- _Problem to work on_: This exercise requires an exact copy of each line from the one containing "Task: Toggle the Subscribed legend series" down to the last line below.
─── Working data
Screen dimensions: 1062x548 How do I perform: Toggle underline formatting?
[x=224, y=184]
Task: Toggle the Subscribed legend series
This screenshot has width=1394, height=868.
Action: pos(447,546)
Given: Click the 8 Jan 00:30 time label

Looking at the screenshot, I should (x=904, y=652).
──────
- _Answer to this problem_:
Task: Toggle the Subscribed legend series
This screenshot has width=1394, height=868.
Action: pos(447,546)
Given: Click the 8 Jan 00:30 time label

Looking at the screenshot, I should (x=904, y=652).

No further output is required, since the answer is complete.